Only god forgives, de Nicolas Winding Refn

Only god forgives

Sortie en salles : 22 mai  2013

Synopsis : Bangkok. De nos jours. Officiellement, Julian s’occupe d’une salle de boxe thaïe avec son frère Billy. Officieusement, il écoule de la drogue et a quitté précipitamment son pays d’origine. Lorsque Billy est tué par le père d’une adolescente qu’il vient de violer et d’assassiner, la situation se dégrade petit à petit. La mère des deux frères, une criminelle superficielle, surgit des États-Unis pour rapatrier le corps de son aîné. Cette dernière tient à régler ses comptes avec celui qui est à l’initiative du meurtre, un ex-flic corrompu aux méthodes peu conventionnelles…

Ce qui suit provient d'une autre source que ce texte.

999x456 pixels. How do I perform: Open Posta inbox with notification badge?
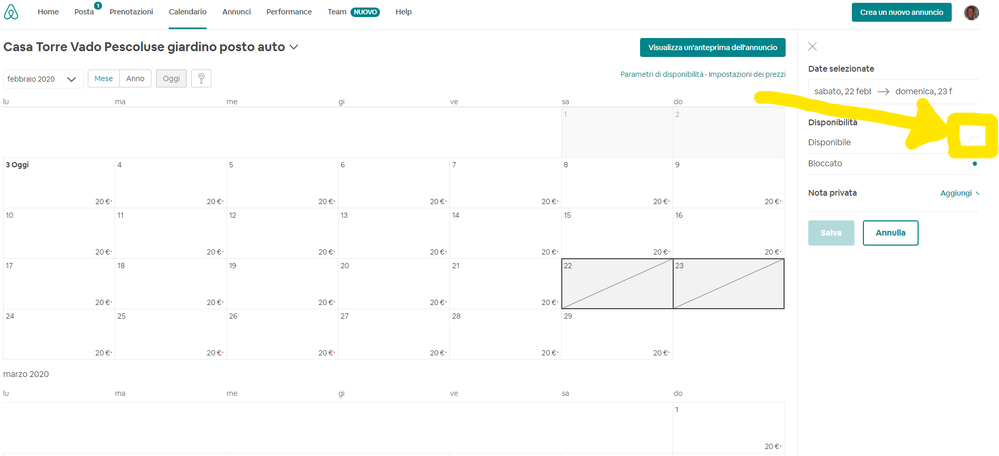click(x=85, y=12)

My point of view : Déjà huit longs métrages que le réalisateur danois met en scène avec brio. Le dernier en date, Drive (2011), avait été applaudi par la critique. Tout comme Only god forgives, Drive avait été présenté en compétition officielle à Cannes. Si les deux films sont différents, on ne peut que les comparer. En effet, l’un et l’autre possèdent des similitudes indéniables. La violence d’abord qui monte crescendo. Le sang s’écoule à gogo. Ensuite, l’ambiance y est suffocante, l’atmosphère étouffante. On ne peut que se sentir mal à l’aise dans cet univers empli de vices et de déchainements. Les couleurs chaudes priment (rouge et orange). Les espaces sont confinés. Il y a peu de scènes en extérieur. Ce choix de mise en scène nous met à la place d’un témoin qui suit les événements comme s’il se situait à quelques centimètres des protagonistes. Angoisse assurée. La musique, pleine de bruits sourds est lancinante. L’utilisation de travellings est fréquente. En effet, les zooms avant et arrière se hiérarchisent dans les séquences lentes typique du style de Refn. Les acteurs sont grandioses. Ryan Gosling incarne une nouvelle fois un personnage qui parle peu. Le jeune trentenaire à la barbe de trois jours, le sourcil droit abîmé et les yeux bleus, est charismatique. Kristin Scott Thomas quant à elle est incroyablement étonnante dans un registre détonnant. Son personnage de mère indigne blonde platine qui met son aîné sur un piédestal s’avère bien joué. Les décors sont concentré autour de la capitale thaïlandaise. La prostitution, les bars de karaokés et les hôtels apparaissent souvent à l’écran. L’image des mains demeure très présente que cela soit par le biais de la boxe, des meurtres ou bien du rapport parent/enfant. Les 90 minutes sont une sorte de cauchemar permanant avec quelques rêves éphémères. Julian fait face à une réalité qui lui arrive en pleine figure. Ce sentiment de fatalité domine tout le long. De plus, la loyauté est un thème fort. Le combat à mains nues engendre un choix fatidique, celui de tuer ou non, de se venger ou pas. Nicolas Winding Refn signe à nouveau un excellent film, qui peut-être aura la chance cette année, de décrocher une palme ?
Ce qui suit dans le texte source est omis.